Ética en la gobernabilidad, reflexión y accionar

ÉTICA, término de constante mención, necesaria y básica en el desarrollo de nuestra democracia por ser prioridad y de exigible práctica...

ÉTICA, término de constante mención, necesaria y básica en el desarrollo de nuestra democracia por ser prioridad y de exigible práctica en el accionar político y esencia en la estructuración de la gobernabilidad. Tenemos que tener claro que la ética se relaciona a la moral inmersa en el ser humano de acuerdo a sus actuaciones; término que proviene sabiamente del término griego ‘ETHICOS’, que significa ‘carácter’ y es lo que nos define en nuestras determinaciones de lo que es positivo, negativo, permisible, inaceptable.

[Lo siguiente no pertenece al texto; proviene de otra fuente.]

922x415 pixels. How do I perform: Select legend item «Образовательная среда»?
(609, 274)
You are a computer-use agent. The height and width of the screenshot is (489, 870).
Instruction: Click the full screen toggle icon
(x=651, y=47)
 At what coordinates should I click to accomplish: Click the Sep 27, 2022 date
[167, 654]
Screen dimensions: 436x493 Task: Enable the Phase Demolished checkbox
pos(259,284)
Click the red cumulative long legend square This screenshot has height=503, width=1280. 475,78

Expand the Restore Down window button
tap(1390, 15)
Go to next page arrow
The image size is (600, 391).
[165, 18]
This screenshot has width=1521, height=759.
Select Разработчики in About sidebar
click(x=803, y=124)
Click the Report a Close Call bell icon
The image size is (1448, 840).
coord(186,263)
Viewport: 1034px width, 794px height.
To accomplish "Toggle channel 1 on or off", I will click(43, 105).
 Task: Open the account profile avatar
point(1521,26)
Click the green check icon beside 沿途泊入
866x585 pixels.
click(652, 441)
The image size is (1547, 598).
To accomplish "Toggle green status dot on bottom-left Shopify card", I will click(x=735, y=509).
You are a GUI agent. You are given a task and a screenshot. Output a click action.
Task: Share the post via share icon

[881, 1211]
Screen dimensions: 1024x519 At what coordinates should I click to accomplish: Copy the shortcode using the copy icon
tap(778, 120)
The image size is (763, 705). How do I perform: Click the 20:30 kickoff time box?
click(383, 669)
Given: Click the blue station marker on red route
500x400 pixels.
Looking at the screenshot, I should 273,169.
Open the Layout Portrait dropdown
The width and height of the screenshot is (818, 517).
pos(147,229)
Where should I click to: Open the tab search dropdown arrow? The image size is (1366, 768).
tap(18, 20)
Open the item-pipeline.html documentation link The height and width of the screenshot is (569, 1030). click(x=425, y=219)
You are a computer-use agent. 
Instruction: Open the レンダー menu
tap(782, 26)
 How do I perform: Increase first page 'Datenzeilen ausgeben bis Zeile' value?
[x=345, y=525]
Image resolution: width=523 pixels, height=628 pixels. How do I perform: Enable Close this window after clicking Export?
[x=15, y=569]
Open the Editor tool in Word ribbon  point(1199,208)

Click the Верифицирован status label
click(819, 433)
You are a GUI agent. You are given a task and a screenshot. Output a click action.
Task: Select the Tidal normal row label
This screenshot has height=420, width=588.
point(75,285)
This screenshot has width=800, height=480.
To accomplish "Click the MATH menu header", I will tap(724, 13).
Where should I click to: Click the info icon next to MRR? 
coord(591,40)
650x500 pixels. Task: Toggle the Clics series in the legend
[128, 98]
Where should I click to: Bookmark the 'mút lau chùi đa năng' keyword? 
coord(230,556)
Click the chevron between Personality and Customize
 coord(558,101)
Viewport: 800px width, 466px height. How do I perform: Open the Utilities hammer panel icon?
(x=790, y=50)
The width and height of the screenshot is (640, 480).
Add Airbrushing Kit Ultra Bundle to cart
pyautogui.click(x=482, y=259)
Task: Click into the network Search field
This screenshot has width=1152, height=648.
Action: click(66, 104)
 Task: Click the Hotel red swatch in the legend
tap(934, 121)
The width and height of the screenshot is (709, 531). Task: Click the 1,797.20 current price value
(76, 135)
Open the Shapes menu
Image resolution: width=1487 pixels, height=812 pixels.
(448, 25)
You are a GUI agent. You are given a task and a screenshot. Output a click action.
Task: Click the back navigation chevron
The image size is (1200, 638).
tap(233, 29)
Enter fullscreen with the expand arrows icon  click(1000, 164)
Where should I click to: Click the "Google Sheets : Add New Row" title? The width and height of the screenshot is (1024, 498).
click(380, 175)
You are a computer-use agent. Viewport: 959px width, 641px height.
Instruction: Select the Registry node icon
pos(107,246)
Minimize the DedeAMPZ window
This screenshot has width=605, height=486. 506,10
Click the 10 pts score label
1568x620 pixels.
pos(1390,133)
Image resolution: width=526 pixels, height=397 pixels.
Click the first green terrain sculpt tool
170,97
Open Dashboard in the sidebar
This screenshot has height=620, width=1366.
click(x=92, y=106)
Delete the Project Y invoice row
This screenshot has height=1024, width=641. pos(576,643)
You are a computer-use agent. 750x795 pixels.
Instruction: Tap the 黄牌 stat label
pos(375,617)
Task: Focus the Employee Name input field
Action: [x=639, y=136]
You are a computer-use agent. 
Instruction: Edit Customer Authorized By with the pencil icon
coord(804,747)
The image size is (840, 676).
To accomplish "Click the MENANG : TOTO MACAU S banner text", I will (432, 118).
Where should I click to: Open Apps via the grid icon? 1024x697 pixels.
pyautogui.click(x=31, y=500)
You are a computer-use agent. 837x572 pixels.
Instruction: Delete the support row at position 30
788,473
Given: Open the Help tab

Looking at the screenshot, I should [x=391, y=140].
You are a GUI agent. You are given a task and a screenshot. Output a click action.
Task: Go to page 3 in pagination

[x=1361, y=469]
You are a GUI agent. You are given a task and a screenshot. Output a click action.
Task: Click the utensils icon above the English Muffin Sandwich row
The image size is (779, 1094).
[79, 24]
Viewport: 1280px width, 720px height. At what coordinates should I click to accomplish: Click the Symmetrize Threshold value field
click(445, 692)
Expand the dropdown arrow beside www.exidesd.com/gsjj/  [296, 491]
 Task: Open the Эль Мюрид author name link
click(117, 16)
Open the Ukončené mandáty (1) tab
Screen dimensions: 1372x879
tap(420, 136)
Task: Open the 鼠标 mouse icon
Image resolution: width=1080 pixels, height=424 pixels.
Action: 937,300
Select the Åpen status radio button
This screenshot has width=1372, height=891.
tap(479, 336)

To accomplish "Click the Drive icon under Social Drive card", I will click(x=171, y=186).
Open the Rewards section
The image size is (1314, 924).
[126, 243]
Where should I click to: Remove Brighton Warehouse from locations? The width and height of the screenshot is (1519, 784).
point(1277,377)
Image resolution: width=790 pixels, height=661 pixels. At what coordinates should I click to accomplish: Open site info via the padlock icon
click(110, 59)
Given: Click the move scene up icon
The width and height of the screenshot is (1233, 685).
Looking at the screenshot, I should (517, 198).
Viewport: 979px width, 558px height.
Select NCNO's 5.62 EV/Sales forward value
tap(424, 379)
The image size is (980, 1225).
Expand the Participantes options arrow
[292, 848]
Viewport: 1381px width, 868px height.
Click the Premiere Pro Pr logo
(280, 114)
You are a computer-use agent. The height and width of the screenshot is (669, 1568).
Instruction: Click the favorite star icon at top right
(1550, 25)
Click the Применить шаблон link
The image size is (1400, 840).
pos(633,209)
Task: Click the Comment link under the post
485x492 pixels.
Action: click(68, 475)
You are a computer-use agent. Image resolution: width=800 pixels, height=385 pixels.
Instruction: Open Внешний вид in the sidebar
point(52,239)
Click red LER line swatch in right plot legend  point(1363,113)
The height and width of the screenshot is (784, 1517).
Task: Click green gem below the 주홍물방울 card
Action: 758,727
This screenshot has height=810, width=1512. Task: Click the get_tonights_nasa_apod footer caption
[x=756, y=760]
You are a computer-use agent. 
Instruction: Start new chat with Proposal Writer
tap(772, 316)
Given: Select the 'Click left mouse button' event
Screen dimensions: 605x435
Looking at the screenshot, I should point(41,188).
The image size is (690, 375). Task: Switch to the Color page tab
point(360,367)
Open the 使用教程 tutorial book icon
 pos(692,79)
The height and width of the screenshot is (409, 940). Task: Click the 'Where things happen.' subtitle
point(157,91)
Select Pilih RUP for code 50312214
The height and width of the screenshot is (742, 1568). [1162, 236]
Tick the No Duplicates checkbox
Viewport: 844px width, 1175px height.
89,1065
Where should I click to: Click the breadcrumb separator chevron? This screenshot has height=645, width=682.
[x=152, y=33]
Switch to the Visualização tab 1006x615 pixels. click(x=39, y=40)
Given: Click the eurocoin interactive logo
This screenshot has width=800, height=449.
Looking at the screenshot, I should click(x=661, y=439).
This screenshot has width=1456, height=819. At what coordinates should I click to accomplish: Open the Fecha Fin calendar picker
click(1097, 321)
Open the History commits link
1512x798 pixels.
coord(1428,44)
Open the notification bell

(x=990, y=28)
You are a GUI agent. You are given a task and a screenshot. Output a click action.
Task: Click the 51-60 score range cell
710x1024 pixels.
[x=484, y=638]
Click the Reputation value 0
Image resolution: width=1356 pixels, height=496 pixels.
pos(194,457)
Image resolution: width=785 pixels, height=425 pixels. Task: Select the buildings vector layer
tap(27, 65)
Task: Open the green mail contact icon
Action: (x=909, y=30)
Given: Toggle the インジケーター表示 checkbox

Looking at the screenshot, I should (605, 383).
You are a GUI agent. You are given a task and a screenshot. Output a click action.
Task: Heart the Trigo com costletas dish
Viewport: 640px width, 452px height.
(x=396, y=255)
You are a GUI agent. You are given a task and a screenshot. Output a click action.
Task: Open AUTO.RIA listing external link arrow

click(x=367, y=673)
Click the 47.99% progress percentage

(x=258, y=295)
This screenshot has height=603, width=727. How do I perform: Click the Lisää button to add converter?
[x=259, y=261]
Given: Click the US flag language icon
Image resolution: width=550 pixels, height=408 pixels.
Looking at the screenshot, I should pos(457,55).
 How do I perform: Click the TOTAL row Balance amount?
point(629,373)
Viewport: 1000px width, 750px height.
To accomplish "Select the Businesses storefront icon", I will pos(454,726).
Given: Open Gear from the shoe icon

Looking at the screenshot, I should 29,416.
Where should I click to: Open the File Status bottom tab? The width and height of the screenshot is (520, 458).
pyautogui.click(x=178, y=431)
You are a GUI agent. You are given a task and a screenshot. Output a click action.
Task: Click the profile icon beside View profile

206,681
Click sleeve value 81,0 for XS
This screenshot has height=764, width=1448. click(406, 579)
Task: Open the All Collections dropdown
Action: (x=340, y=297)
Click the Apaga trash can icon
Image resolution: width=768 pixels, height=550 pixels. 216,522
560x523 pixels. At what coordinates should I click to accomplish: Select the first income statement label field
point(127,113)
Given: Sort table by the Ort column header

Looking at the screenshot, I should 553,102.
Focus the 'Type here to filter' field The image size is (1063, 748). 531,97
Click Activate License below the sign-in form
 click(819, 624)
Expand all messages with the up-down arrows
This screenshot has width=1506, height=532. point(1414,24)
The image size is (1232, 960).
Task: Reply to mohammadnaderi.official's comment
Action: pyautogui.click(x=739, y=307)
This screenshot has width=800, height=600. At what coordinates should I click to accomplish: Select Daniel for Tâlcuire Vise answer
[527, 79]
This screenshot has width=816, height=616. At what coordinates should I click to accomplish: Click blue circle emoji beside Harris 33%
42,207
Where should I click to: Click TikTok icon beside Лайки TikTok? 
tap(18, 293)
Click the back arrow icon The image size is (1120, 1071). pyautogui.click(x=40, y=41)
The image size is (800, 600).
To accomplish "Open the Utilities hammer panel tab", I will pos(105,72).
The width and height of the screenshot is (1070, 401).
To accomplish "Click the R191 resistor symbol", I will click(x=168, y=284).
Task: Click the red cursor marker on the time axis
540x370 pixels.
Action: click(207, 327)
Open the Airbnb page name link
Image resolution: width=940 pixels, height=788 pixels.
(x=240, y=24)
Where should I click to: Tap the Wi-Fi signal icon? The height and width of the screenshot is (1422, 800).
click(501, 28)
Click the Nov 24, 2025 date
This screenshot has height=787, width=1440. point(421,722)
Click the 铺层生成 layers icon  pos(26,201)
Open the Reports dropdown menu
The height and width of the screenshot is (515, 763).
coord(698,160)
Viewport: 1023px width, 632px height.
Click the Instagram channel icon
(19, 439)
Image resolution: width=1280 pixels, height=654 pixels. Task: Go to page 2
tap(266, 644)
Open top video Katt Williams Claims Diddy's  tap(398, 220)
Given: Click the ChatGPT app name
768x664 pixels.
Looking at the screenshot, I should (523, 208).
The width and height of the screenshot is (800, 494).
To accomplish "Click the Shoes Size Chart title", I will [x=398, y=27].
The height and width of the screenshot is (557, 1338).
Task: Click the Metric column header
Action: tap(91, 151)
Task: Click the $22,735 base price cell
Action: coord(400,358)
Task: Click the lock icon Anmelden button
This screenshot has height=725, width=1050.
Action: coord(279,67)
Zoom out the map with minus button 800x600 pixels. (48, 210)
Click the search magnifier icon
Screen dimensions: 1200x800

Podríamos indicar que en nuestra definición como ser humano responsable define lo que debemos llevar a cabo de forma responsable, indistintamente de los ámbitos en los que nos desarrollemos y tratándose de nuestros deberes como responsables de la estructura social-política-económica que se llama PANAMÁ, donde es obligante ser parte del permanente crecimiento y participación, incluyendo las actuaciones políticas que determinarán nuestro presente y futuro; somos panameños.

Es dable tener claro que ‘Gobernabilidad’ es la capacidad de una sociedad de definir y establecer políticas de Estado resolviendo sus conflictos de manera pacífica dentro de un ordenamiento jurídico vigente, el cual se debe respetar ante todo la no existencia de fueros ni privilegios consagrados en nuestra Constitución Política, teniendo que indicar que no es opción la exclusión de la gobernabilidad en un debido estado de derecho, con la obligatoria independencia de los poderes del Estado y un sistema legal que garantice el goce de las libertades y derechos sociales políticos económicos.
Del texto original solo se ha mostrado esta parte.